Number Thirty Eight is the first in a series of entertainment venues Fronk and Palmquist have planned for several states, with Austin, Portland and Columbus also in the works. The name refers to Colorado's position as the 38th state to join the Union, and the theme of the place honors the Centennial State's past and present. As a destination, the venue, built from a former neon sign factory, comprises an outdoor stage and volleyball courts and an indoor restaurant with four service counters and two bars that run the entire length of the 12,000-square-foot interior.
"We're trying to encapsulate what it means to live in Colorado," Fronk states. "We're going to create the après lifestyle right here in the city."
Spencer Fronk and Andrew Palmquist are masked and ready for guests.
What the co-owner is getting at is that Number Thirty Eight is built for guests to experience the Colorado outdoors, no matter the time of year. While the interior space is big, the outdoor area is even bigger, at 18,000 square feet, encompassing different seating and standing areas, a covered stage for live music and other entertainment, an outdoor bar and sand volleyball courts (available for league members). The whole thing looks out onto the Platte River and the Rocky Mountains beyond. Palmquist and Fronk plan to keep outdoor programming going throughout the year, relying on Colorado's mostly sunny weather as well as the state's love of being outdoors even in the winter.
Most of the customer experience is designed with minimal contact in mind. Guests check in at the entry and present their IDs to received a color-coded wristband, since Number Thirty Eight welcomes all ages. The host also takes temperatures, phone numbers and credit cards, and the wristbands come with a chip that then replaces cash and cards throughout the building.
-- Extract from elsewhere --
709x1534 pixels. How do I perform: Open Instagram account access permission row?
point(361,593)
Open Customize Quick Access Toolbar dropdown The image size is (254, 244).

So you can pay as you go without having to reach for your purse or wallet, and the wristbands can all be connected to one credit card for corporate events or other groups who want to pay from just one account.
K-Pop fries and crispy mushroom tacos from Merlin Verrier's Street Feud.
Fried fish bao buns.
The food comes courtesy of chef Merlin Verrier's Street Feud,
which previously served tacos, bao buns and flatbread at Avanti Food & Drink. After a planned brick-and-mortar Street Feud at First Avenue and Broadway
fell through last spring, the chef connected with Fronk and Palmquist. Before moving to Denver, Verrier was the culinary director for Lollapalooza in Chicago for a decade, so serving food in a music venue seems appropriate.
Street Feud's tacos, bao buns and flatbread are back, and Verrier has also added salad and grain bowls; flavors span the globe, with Mexican, Korean, Thai, Indian and American flavors intermingled on the menu. Loaded fries follow an international pop-music theme, so you can order K-Pop (with kimchi and pork belly), Mariachi (with nacho-style toppings) or Luk Thung (with peanut sauce, hard-boiled egg and Thai basil). There are plenty of vegetarian and vegan options throughout the menu, including crispy mushroom tacos (Verrier says even mushroom-haters will be converted), Korean barbecue jackfruit bao buns, falafel flatbread and a green papaya salad.
This side of the bar won't be serving initially.
Lounge and bar seating near the entrance.
"This is the future of the food and beverage industry," says Palmquist, referring to the overall layout, payment style and culinary offerings. He and Fronk agree that it's a rarity for a music venue to offer high-quality food, drinks and entertainment all at once, but that's their goal.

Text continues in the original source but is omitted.